Does the Cebu provincial government need to create a special board to oversee the conduct of skydiving activities in light of last Saturday’s accident in Sta. Fe town in Bantayan island?
A chartered Cessna plane transporting Korean tourists on a skydiving lesson with their instructor made an emergency landing when the landing gear malfunctioned. The private plane landed nose down on a grassy field. Thankfully, no one was seriously injured.
The Cebu Provincial Board previously introduced a proposed ordinance seeking the creation of an Eco-Adventure Management Board to regulate eco-tourism activities like spelunking (cave-diving), canyoneering and other high risk activities.

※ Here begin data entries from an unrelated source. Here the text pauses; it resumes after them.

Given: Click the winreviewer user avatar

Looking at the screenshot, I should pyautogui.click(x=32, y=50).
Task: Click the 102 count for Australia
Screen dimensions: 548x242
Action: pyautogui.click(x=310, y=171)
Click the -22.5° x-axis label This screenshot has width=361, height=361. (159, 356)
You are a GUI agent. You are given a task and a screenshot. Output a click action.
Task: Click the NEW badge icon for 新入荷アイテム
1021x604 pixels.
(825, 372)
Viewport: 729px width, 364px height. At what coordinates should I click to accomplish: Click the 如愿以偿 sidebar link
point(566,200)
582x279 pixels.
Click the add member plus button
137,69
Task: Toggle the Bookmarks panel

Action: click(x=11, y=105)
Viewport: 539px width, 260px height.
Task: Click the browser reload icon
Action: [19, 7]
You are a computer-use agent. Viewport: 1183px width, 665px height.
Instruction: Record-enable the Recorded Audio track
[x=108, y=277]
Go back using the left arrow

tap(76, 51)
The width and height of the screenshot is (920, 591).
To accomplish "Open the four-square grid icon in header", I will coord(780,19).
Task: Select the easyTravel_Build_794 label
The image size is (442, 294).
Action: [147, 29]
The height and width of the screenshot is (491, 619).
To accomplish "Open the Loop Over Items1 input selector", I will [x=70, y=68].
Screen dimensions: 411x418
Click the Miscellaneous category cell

The idea took shape after the death of 26-year-old Cebuano canyoneering guide Aldrin Carba in Alegria town in July last year. The proposal is still under study. Carba’s fatal plunge in a river didn’t deter other canyoneering trips by enthusiasts.
Would this board have skydiving within its ambit?

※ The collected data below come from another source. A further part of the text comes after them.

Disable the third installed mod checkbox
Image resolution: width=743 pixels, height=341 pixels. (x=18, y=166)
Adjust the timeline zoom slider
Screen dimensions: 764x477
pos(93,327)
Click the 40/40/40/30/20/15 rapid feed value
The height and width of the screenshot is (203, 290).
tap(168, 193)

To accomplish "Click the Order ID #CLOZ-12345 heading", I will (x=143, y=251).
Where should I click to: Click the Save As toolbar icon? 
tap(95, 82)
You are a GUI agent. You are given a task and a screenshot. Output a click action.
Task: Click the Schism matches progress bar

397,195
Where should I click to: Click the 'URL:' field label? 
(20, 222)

Sta. Fe Mayor Jose Esgana downplayed the hard landing of the Cessna plane which landed intact, albeit with some damage to the aircraft.
The mayor emphasized that what happened was an “incident”, not a crash, all the better to promote skydiving as a tourist attraction in his little town.

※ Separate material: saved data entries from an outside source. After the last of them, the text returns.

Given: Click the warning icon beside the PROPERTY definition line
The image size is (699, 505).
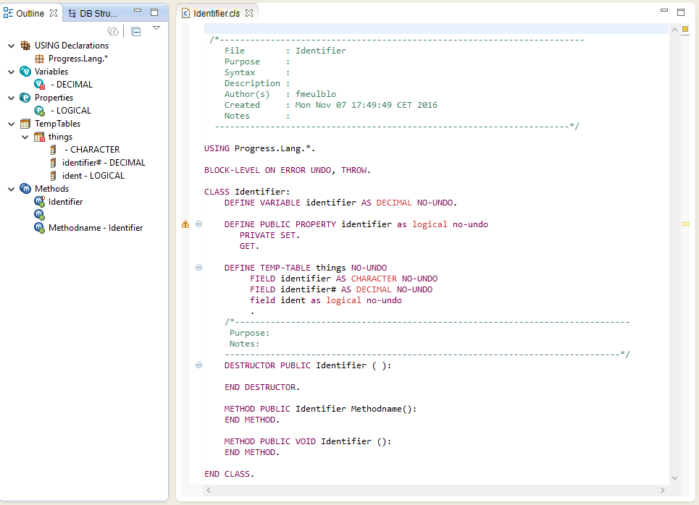Looking at the screenshot, I should (x=185, y=224).
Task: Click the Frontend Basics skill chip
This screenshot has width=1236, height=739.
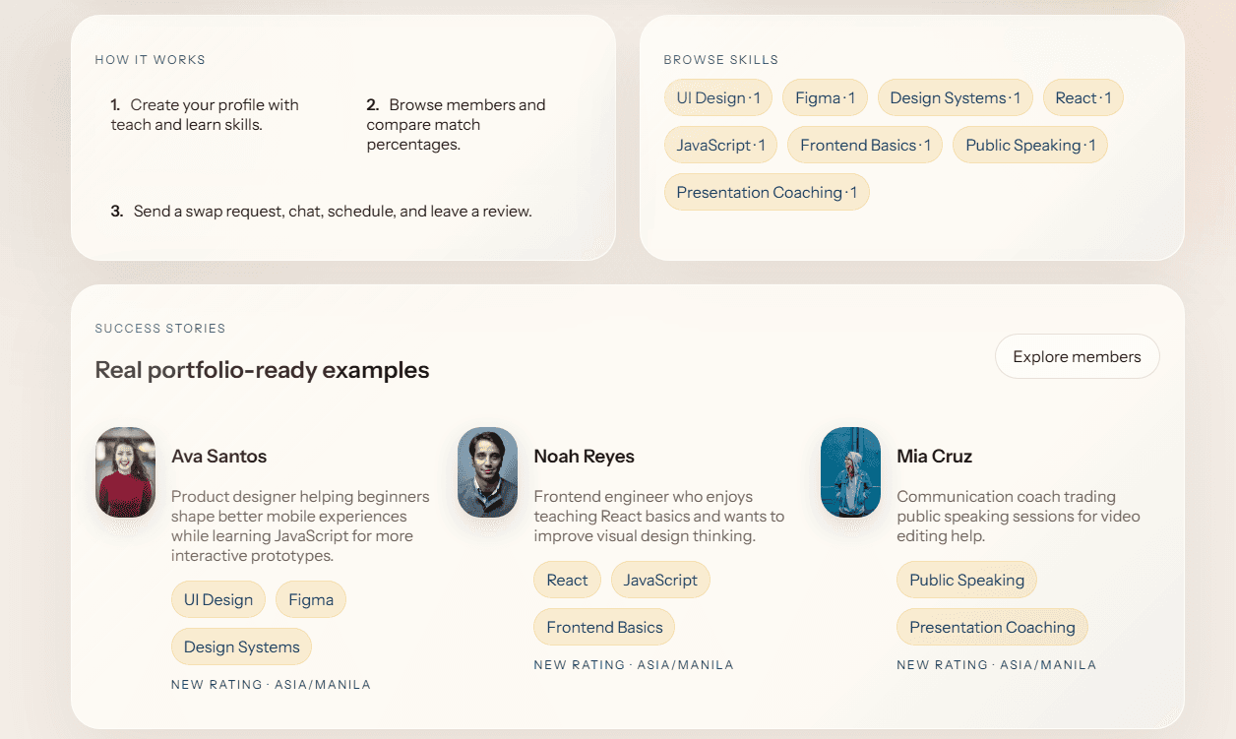Action: [x=864, y=145]
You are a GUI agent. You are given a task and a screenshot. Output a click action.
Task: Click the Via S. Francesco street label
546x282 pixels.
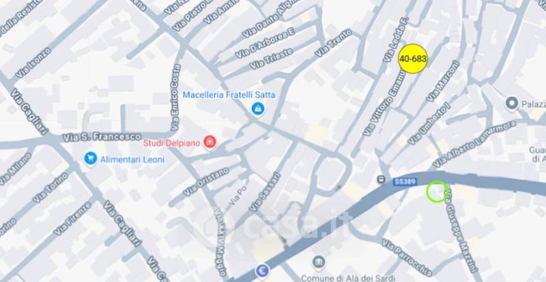point(102,137)
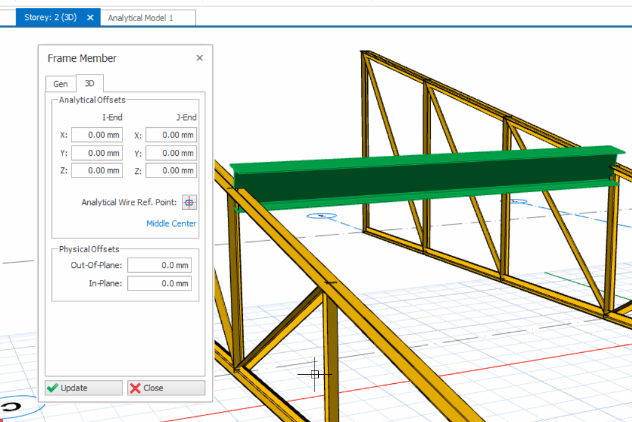Click the Middle Center link
Viewport: 632px width, 422px height.
coord(171,223)
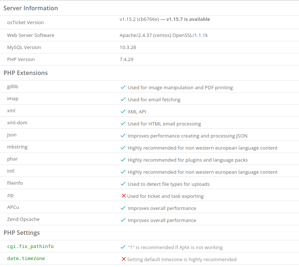The image size is (299, 267).
Task: Click the checkmark in the APCu row
Action: 123,208
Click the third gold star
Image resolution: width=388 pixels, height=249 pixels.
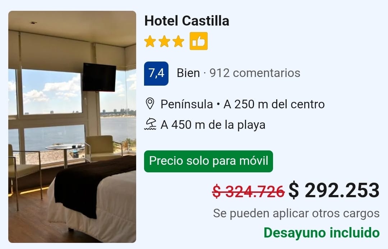click(x=179, y=41)
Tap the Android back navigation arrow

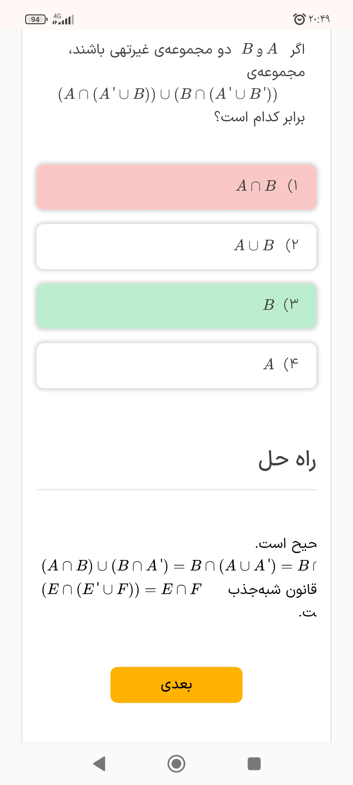pyautogui.click(x=100, y=764)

According to the mayor, participants pay P18,000 each to skydive and that celebrities like Raymart Santiago have tried it in Sta. Fe.
But again like canyoneering, spelunking and other extreme sports, safety is the no. 1 priority, which is guaranteed when skydiving is regulated.
Mayor Esgana said the town council is coming out with an ordinance to regulate the sport, but the Cebu provincial government should have a say in this, too.
And they will, when the ordinance is enacted and submitted for review by the Capitol.
Recall how the Cebu provincial government stepped in when whale shark watching became a craze. Competing groups of local fishermen and the municipality were vying for the tourist fees; environmental sustainability wasn’t on top of the list. A Capitol ad hoc committee facilitated the dialog. Today, a municipal ordinance regulates the activity, including the revenue sharing between barangay, municipality and fishermen organizaitons.
We don’t need to wait for a full-blown accident or loss of life in skydiving to take place before a system is in place to monitor and set up minimum standards for safety by commercial operators.
The group called Cebu Skydiving was able to secure a permit for their Sta. Fe adventure from the Civil Aviation Authority of the Philippines (CAAP). But if someone leaps out of a plane and doesn’t land alive and whole, its Sta. Fe or the host locality that suffers the black eye.